PROVIDED ENTRIES —
Segment Open
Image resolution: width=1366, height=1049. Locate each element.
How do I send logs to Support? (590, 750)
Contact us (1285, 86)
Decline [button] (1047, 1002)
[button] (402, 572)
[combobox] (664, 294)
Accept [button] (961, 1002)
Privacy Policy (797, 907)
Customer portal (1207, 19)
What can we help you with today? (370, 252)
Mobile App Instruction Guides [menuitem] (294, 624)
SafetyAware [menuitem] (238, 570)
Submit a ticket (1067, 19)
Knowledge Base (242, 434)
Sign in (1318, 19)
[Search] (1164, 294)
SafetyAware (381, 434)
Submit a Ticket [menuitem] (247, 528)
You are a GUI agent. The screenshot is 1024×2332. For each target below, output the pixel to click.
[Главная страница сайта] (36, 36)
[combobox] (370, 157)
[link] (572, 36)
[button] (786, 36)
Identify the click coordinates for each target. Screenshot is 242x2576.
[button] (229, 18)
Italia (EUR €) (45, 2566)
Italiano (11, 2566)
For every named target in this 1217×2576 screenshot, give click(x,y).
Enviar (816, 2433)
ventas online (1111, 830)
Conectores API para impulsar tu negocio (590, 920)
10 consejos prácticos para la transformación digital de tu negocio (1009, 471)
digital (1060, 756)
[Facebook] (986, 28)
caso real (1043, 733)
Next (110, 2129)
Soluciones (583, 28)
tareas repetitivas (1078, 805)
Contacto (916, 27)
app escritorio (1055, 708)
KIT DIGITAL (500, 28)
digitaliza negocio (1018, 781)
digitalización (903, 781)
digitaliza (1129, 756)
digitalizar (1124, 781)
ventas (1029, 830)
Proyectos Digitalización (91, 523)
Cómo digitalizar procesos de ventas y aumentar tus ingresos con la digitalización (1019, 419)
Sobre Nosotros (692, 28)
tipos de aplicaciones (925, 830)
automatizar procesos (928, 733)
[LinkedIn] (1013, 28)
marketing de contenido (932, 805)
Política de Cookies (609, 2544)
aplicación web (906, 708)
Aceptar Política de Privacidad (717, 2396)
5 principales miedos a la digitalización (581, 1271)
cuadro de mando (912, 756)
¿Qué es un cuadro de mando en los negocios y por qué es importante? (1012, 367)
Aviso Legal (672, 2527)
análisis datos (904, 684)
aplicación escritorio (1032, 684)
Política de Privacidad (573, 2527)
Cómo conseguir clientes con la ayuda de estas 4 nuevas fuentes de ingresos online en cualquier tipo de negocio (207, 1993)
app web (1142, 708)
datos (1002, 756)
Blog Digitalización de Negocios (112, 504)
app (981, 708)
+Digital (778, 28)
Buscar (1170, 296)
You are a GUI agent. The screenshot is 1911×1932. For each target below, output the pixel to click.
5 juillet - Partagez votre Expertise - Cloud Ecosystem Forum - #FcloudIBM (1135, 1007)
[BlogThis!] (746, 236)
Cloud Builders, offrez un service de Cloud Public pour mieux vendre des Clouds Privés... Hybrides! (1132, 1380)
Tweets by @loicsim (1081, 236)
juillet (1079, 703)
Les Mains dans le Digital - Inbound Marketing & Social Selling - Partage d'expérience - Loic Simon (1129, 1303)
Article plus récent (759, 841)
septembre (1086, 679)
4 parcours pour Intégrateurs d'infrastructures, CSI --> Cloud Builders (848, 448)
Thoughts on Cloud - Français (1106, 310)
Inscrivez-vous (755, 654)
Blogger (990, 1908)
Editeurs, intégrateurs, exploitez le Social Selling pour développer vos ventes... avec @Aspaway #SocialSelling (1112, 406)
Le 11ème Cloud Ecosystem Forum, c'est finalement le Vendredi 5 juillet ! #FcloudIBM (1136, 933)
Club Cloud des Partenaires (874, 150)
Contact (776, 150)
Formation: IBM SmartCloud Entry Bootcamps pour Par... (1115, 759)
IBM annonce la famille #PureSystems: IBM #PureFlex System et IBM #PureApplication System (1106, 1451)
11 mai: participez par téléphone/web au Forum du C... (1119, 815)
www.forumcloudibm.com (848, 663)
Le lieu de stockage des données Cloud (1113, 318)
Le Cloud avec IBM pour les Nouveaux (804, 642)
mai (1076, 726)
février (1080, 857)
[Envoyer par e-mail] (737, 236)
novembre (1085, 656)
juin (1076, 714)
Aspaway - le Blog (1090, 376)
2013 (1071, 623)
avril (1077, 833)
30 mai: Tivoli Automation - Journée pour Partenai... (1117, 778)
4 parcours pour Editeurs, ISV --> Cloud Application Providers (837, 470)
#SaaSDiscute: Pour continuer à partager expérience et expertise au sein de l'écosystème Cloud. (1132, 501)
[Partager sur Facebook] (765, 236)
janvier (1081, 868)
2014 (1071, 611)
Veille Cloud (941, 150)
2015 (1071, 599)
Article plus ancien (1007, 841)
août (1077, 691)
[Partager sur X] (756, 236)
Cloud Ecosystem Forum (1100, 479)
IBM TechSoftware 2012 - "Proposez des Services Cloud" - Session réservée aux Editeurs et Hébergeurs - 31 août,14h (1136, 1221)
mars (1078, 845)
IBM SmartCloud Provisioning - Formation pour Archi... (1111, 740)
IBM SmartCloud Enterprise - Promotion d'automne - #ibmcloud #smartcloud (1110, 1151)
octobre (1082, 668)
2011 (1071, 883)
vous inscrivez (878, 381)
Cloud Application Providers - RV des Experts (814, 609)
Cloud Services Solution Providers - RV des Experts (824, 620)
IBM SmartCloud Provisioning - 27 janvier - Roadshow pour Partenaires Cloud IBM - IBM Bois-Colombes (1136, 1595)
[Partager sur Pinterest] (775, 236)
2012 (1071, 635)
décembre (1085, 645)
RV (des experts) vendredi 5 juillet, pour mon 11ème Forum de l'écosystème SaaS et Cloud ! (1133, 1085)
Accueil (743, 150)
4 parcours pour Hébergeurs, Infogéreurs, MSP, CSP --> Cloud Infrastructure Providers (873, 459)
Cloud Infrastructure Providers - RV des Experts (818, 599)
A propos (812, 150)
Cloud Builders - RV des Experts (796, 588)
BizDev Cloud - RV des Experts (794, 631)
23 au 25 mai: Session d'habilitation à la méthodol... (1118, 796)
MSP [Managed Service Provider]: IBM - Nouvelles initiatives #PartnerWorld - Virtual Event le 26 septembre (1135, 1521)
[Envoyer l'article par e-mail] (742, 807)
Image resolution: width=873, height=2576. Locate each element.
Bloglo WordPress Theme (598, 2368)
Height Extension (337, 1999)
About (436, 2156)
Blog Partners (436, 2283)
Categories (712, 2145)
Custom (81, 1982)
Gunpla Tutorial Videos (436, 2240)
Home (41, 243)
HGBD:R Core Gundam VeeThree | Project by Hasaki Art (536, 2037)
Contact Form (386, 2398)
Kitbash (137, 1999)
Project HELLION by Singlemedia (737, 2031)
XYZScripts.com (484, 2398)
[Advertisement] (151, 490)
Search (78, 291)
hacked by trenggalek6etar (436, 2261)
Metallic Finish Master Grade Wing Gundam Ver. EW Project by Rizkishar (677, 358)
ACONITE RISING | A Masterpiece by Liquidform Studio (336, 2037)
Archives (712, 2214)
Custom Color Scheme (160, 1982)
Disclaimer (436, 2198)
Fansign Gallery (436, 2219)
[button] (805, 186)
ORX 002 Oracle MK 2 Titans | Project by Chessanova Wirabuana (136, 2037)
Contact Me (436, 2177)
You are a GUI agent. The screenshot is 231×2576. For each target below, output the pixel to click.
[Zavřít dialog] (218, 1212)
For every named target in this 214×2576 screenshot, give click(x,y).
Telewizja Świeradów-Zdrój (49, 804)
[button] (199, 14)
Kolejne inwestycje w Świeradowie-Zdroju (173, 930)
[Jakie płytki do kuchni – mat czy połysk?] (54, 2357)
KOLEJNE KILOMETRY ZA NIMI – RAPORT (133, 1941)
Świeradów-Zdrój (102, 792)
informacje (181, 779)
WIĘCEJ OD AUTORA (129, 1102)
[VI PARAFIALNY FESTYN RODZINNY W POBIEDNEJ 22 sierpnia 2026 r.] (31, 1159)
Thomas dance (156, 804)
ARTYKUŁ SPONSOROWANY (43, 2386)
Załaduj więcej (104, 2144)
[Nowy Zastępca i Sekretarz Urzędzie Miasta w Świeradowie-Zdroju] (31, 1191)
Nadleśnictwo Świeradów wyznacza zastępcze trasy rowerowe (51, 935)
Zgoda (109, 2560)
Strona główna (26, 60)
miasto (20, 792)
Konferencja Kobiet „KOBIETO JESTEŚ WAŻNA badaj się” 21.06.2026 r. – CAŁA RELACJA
Segment Closed
TASK REQUIREMENTS —
Could you return exactly the stretch of the data above that starts at the line with "5 principales miedos" and ends at the line with "Política de Privacidad (573, 2527)", both lines included?

RESPONSE —
5 principales miedos a la digitalización (581, 1271)
cuadro de mando (912, 756)
¿Qué es un cuadro de mando en los negocios y por qué es importante? (1012, 367)
Aviso Legal (672, 2527)
análisis datos (904, 684)
aplicación escritorio (1032, 684)
Política de Privacidad (573, 2527)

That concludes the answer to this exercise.